You may own and operate a car? Do you take care of itrepparttar 131364 same way you take care of yourself? Do you store gasoline inrepparttar 131365 trunk, in case you can't find a gas station? Probably not. Do you stockpile extra oil and batteries? No, probably not. Then why do you worry about dinner when you haven't finished eating lunch? Have you ever gone ahead and eaten something because you might get hungry later? Why do we worry so much about food when there is no scarcity that I've noticed? Where I live there is food at every corner, 24-hours a day, atrepparttar 131366 bank,repparttar 131367 gas station and evenrepparttar 131368 neighbor's garage sale.

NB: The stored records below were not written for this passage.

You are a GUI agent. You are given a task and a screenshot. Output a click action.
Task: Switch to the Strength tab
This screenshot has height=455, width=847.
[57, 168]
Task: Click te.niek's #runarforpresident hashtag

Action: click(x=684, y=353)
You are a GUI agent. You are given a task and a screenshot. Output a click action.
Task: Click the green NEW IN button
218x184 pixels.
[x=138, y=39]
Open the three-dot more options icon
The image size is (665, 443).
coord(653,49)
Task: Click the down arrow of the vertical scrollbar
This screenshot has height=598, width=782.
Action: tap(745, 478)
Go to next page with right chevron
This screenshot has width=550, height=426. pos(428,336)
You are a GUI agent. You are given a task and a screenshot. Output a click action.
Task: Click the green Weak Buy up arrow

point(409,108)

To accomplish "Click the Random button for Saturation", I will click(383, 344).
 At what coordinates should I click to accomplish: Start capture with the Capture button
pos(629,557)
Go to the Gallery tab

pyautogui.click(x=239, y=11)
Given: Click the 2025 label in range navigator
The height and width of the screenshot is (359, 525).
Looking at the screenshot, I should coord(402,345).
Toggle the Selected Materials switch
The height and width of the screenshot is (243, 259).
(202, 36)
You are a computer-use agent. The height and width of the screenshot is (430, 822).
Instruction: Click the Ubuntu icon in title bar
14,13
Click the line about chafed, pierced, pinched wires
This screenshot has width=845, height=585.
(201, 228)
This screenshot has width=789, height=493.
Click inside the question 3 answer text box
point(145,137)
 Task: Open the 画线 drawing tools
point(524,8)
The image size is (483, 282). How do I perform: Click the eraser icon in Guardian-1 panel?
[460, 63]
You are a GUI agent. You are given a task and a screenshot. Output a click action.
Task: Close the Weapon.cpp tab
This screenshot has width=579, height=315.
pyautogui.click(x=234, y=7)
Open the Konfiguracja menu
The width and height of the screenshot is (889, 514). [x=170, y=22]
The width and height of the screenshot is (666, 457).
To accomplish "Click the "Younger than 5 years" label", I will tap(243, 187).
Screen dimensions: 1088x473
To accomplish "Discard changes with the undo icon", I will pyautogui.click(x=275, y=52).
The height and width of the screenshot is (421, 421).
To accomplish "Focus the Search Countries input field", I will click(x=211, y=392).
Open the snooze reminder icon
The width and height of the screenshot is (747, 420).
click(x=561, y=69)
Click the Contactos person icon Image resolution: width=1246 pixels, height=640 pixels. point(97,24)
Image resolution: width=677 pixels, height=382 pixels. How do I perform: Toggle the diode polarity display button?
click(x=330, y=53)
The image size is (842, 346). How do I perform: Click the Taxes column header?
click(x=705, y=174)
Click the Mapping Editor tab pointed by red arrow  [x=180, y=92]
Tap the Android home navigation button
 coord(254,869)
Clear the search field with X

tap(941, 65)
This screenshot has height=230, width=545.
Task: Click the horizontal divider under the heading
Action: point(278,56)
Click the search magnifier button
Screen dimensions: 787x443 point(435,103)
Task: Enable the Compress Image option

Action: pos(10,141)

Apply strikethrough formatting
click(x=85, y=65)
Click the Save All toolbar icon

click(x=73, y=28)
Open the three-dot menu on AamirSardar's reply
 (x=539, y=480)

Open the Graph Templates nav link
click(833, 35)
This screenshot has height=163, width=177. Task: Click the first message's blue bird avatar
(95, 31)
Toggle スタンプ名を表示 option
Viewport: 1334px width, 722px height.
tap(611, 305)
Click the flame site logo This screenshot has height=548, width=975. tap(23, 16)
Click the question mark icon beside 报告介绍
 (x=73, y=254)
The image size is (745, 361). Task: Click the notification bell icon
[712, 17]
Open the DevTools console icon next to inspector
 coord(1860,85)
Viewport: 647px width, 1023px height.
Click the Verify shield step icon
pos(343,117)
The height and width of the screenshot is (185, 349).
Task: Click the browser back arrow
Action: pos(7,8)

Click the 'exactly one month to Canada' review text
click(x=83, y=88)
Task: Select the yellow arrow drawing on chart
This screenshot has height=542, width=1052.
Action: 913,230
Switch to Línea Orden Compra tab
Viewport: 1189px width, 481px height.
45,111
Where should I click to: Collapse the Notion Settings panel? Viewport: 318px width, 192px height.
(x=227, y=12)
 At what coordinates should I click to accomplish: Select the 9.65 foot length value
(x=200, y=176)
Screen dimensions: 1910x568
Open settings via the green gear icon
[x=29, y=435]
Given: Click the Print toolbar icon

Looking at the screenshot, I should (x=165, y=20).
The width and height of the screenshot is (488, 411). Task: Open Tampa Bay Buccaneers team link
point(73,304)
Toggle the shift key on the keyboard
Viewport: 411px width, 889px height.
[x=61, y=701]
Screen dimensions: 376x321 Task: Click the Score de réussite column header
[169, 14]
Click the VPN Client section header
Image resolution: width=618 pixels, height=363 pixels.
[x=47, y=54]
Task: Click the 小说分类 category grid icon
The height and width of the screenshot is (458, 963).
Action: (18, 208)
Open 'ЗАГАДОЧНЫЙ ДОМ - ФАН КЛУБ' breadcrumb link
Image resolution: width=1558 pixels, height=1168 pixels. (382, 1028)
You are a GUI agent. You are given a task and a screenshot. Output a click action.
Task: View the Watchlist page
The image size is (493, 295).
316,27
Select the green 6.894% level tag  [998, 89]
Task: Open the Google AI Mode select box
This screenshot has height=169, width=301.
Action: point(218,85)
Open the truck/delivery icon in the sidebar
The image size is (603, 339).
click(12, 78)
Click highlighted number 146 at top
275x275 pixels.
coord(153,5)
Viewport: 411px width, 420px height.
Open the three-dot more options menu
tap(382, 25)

Interestingly, I've found that whenrepparttar 131369 scale suddenly showed a loss, greater than expected, it seemed to induce in me a desire to remedy that situation. I'd overeat that day andrepparttar 131370 next, somehow unraveling any good I'd done previously. Even with allrepparttar 131371 knowledge and sense inrepparttar 131372 world, we still become unsensible inrepparttar 131373 face of that judge,repparttar 131374 bathroom scale!

I thinkrepparttar 131375 problem isn't that we are unhappy byrepparttar 131376 numbers so much as we expect certain numbers. If you are dieting, then you are wanting to see a lower number, but what happens when you do? Do you reward yourself for a job well done? Do you decide you've done so well, you might as well have a treat? The scale habit can adopting other ways to measure your progress, and starting a daily journal which gives you a way to chart what you are doing. You're not stopping one thing so much as you are starting another. Ending one habit always involves beginning another.

Get a small notebook or journal to write in. If you want a fancy, leather bound book, fine, but don't stall on starting this exercise withrepparttar 131377 excuse you don't haverepparttar 131378 supplies. Use a scrap of paper you found onrepparttar 131379 ground if you have to, but starting today, you are going to track your hunger levels all day long.